-1

I want to rank 100 documents based on similarity. For example 10 documents will be similar say (A, A', A'', A''',...) and another set of 10 documents could be similar say (B, B', B'', B''', ...). Now documents should be ranked as A, A'', A''', ..., B, B', B''', ... and so on.

Similarity metric is based on usage of words. After ranking, use case is to arrange documents for reading so that similar documents are read together like A, A'', A''', ..., B, B', B''', ..., Z, Z', Z''.
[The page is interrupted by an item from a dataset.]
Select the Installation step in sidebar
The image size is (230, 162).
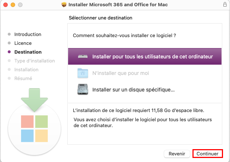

Can I use TF-IDF to achieve this ranking? Is there any C library for doing this?

Hemanthkumar
  • 51
  • 1
  • 6

1 Answers1

0

Couple of questions:

  1. What type of similarity metric are you using?
  2. Can a document appear in A and B?

One metric you can use is the words of the document. You can calculate TF-IDF for each document and then query the documents with key phrases.

E.g. if you want to find a set of documents that talk about programming you can search all the documents with the query:

programming code coding

And then the resulting set will be documents that are similar via these key words. And it is possible for you to have the same documents appearing in each query.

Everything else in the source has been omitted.